Question

Let \(f\) and \(g\) represent differentiable functions such that \(f^{\prime \prime} \neq 0\) and \(g^{\prime \prime} \neq 0\). Prove that if \(f\) and \(g\) are positive, increasing, and concave upward on the interval \((a, b),\) then \(f g\) is also concave upward on \((a, b)\).

Short answer

The product of the functions \(f\) and \(g\), represented as \(fg\), is concave upwards on the interval \((a, b)\).

Step-by-step solution

Formulation of the Problem

We are given that \(f\), \(g\) and their second derivatives are positive on the interval \((a, b)\). The functions are also increasing and concave upward. We need to prove that the function \(fg\) is concave upward on the same interval.

Compute the Second Derivative of the Function \(fg\)
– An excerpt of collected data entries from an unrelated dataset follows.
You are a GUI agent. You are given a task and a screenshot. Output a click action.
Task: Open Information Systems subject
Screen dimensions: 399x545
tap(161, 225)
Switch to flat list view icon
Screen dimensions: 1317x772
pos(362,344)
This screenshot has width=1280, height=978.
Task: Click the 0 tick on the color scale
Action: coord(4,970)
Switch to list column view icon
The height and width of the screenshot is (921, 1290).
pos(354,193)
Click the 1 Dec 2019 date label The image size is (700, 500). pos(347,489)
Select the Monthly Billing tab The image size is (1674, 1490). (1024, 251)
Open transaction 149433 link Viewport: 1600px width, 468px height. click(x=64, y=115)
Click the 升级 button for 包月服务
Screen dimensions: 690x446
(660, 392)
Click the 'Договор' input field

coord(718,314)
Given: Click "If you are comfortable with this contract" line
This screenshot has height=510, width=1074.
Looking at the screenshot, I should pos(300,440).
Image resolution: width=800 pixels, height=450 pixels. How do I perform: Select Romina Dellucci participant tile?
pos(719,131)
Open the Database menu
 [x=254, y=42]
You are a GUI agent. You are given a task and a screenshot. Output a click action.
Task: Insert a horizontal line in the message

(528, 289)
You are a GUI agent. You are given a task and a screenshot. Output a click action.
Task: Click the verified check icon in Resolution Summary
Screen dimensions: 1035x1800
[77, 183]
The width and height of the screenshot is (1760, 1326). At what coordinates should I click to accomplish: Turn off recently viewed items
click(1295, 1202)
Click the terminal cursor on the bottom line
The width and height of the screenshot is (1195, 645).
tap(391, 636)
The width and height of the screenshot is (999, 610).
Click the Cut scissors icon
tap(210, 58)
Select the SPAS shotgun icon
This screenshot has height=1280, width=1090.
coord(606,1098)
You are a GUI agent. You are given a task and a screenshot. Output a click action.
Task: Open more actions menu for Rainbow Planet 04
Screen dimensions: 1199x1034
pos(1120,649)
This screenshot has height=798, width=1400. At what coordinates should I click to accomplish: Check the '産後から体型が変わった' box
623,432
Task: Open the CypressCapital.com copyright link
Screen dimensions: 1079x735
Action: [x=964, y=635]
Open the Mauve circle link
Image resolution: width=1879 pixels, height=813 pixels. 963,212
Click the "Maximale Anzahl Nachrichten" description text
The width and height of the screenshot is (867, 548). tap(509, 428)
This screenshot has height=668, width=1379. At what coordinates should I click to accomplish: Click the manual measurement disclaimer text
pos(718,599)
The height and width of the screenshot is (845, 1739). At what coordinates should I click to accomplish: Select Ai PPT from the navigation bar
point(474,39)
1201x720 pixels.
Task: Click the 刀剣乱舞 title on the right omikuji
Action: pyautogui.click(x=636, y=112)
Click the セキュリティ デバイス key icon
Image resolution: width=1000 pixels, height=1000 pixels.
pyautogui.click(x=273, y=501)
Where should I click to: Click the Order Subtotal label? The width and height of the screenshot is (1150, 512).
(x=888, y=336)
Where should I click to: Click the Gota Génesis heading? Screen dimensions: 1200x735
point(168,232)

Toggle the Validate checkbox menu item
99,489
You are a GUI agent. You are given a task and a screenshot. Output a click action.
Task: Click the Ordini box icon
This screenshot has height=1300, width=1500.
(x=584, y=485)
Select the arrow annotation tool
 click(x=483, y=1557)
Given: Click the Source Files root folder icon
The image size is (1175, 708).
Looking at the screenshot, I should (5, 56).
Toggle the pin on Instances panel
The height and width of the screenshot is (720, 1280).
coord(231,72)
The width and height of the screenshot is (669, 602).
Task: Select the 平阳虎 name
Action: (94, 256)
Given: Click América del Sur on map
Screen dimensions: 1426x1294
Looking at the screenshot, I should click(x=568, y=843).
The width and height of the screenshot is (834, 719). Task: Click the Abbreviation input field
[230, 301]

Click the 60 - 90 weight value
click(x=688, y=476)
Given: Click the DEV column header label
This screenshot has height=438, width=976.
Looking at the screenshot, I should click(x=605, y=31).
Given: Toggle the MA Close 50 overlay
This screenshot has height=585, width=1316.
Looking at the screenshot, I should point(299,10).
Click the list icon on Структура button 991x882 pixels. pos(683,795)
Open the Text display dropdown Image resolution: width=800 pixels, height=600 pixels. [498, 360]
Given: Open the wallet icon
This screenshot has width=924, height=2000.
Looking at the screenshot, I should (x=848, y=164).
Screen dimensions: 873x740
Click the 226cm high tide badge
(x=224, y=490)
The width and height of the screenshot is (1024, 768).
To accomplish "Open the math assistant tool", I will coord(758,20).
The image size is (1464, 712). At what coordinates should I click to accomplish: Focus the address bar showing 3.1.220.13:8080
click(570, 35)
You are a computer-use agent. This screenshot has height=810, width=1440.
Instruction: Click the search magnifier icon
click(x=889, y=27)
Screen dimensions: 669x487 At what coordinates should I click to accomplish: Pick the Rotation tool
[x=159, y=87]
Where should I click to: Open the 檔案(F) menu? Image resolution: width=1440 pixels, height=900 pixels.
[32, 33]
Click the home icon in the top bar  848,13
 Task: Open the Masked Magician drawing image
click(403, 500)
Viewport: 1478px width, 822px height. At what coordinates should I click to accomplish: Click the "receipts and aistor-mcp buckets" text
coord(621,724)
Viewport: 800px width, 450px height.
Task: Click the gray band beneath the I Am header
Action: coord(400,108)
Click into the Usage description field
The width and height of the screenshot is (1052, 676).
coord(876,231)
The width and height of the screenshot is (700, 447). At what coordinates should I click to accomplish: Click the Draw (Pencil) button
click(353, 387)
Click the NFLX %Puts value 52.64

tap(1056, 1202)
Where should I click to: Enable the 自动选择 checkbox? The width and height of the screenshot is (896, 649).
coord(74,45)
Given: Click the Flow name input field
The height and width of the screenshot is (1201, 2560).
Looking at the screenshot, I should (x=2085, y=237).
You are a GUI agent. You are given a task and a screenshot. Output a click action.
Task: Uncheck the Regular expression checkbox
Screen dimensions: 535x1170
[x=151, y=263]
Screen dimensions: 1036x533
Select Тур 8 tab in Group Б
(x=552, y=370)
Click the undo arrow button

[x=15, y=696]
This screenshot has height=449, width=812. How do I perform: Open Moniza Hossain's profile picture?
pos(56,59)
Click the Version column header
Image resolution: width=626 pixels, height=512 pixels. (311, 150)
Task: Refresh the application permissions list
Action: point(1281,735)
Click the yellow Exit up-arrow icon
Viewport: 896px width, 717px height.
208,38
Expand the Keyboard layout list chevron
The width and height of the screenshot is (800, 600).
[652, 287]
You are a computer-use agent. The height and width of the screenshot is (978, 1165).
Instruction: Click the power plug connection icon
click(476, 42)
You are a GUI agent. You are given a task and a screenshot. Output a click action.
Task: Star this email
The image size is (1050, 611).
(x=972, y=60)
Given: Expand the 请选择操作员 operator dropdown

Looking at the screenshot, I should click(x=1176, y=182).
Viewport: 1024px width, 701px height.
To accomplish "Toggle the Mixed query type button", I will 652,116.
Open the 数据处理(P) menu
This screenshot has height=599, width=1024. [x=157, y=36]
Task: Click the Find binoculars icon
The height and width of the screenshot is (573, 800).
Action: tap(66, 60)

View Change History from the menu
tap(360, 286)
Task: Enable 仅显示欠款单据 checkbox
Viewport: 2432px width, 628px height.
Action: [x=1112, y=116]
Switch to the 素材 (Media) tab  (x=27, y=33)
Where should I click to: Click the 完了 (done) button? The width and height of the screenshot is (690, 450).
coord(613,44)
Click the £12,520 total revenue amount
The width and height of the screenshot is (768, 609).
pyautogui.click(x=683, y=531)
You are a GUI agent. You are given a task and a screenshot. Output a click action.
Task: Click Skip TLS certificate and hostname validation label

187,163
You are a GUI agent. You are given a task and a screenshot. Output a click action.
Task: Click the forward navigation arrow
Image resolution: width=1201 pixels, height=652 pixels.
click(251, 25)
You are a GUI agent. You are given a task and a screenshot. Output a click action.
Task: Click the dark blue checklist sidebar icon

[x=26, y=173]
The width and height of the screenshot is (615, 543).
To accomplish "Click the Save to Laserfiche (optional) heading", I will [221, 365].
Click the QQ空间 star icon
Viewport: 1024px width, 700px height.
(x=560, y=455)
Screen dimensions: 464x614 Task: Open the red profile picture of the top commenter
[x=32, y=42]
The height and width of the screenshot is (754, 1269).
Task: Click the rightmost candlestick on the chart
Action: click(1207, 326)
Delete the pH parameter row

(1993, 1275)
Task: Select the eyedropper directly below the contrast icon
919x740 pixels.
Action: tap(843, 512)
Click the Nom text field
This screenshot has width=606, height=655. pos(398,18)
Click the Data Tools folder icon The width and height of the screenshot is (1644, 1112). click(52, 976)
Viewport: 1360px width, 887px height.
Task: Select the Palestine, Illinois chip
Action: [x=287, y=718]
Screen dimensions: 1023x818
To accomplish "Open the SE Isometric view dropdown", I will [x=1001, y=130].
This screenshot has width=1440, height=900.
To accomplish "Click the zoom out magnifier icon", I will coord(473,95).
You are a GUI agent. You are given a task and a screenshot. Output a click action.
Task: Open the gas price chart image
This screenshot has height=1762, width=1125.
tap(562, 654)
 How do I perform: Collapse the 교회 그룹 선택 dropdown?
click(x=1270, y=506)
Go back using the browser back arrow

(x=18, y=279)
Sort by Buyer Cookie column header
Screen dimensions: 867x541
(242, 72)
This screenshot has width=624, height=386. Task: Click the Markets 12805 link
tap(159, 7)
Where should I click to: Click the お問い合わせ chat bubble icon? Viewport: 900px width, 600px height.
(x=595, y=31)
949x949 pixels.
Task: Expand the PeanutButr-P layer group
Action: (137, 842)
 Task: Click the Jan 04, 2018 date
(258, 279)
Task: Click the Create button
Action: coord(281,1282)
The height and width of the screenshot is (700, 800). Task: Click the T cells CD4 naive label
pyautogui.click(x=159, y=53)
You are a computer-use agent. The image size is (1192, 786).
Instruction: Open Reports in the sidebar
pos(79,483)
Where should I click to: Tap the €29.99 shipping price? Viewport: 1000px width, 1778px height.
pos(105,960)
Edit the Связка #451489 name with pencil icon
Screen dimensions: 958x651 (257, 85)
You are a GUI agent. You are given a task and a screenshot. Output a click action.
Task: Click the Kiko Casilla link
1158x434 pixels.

Using the product rule, we find that \((fg)'\) = \(f'g + fg'\). Then take the derivative of \((fg)'\) to find the second derivative \((fg)''\), which equals to \((f''g + 2f'g' + fg'')\).

Check the Concavity

A function is concave upward on an interval if its second derivative is positive over that interval. So, we need to check if \((fg)''\) is greater than 0 on the interval \((a, b)\). Since \(f\), \(g\), their first derivatives and second derivatives are positive on the interval by the given conditions, then it implies that \(f''g + 2f'g' + fg'' > 0\). Therefore, \(fg\) is concave upward on \((a, b)\).